This year we have implemented several production efficiencies to focus our efforts on sustainable farming. Three production efficiencies to remain sustainable on farm include water usage, energy consumption, and reducing waste. As an outcome of COVID-19, we re-evaluated many of our production Standard Operating Procedures (SOP’s) and determined ways to reduce cost at the sow farm, while maintaining performance. Through a combination of research and observation on farms, here are the big 3 from 2020:
Increase energy efficiency: heat mats
Our new farms and several renovated farms have installed the Innovative Heating Technologies Hog Hearth heat mat. “Our clients are finding an energy savings of $0.40/weaned pig in crates using the Hog Hearth heat mat when compared to using a crate with heat lamps and rubber mats,” says Chris Grant, President IHT. “All pieces of the mat are 100% recyclable, should the mat ever become damaged and need to be disposed”. In addition to large energy savings, we have seen reduced labor and water needed to power wash the heat mats, and a greater area of heated floor space for the piglets to lay on. All of these benefits have been observed, with no change to sow or pig performance, indicating increased energy efficiency in our farms.
Decrease water use
You can’t improve what you don’t measure. Over the past year we have placed emphasis on collecting weekly water usage (gallons/sow/day) across our managed sow farms. As seen in the graph to the left, water usage increases during the summer months and stays relatively flat during the remainder of the year. We are now looking at opportunities in daily practices at the farm to reduce excess water usage, and do our part to improve sustainability on our farms. As mentioned above, we have found the heat mat material was easier to clean than the previously used rubber mats, which helped to reduce water.Reducing our impact on the landfill: Heat lamp bulbs
Everyone knows how easy it is for a heat lamp bulb to shatter, whether it is from a piglet jumping up or a worker accidentally knocking the lamp.
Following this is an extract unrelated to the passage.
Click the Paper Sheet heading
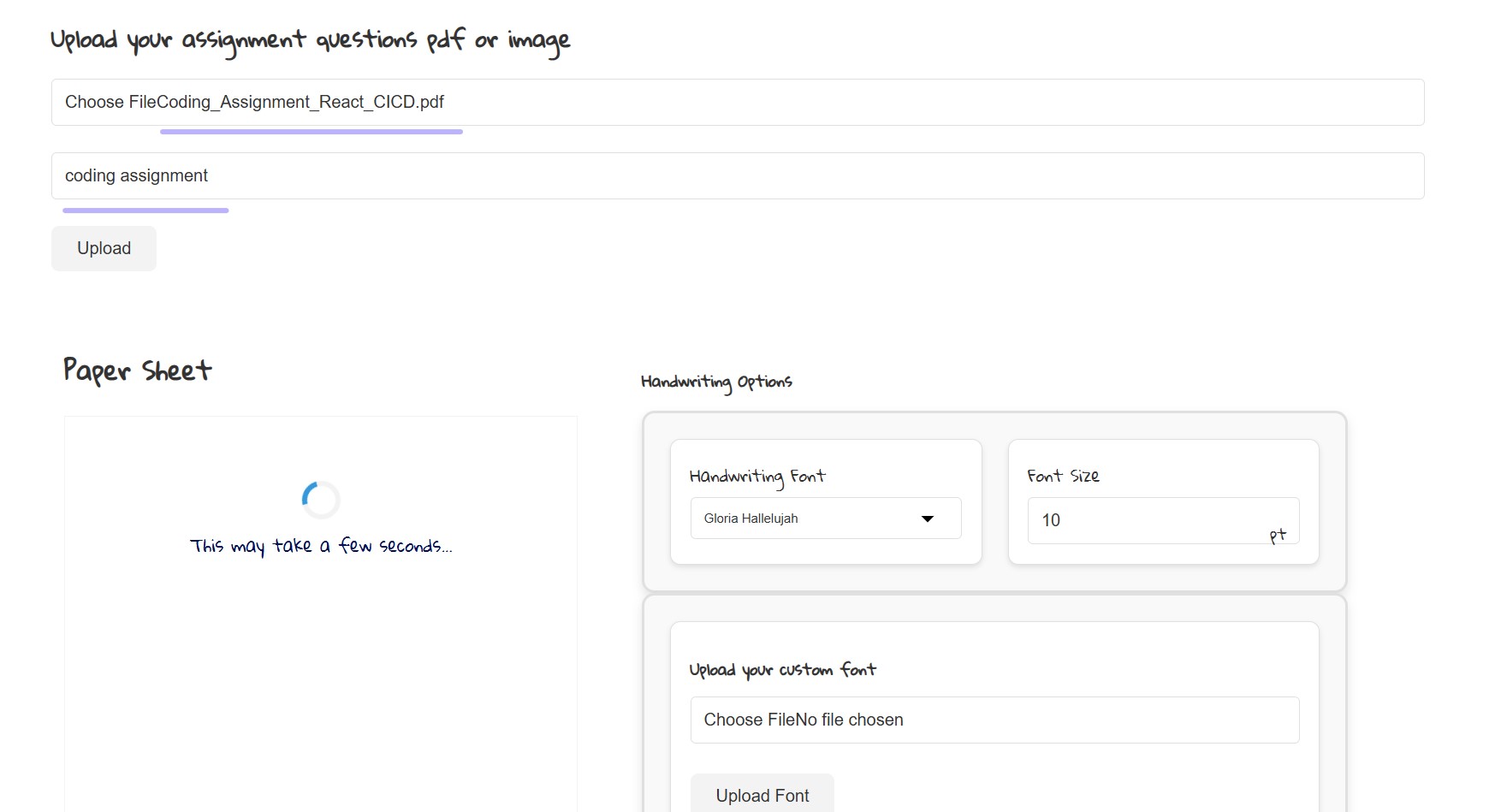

Changing heat lamp bulbs takes time, money, and contributes to waste produced by the farm over the year. Recently, PIPESTONE has adopted the use of infrared heat lamp bulbs. The infrared bulbs are both more durable, (you can knock the lamp on the side of the crate and it won’t break), and do not burn out as quickly. We measured bulb usage at a sow farm managed by Pipestone Management before and after converting the infrared bulbs and found almost a 5x decrease in bulb usage. This simple change has allowed the farm to save money on lamps, time changing bulbs and allowing staff to spend more time attending litters.
What are production efficiencies can you implement on your farm, or would like to see us evaluate at Pipestone Management? Together we can help farmers today create the sustainable farms of tomorrow.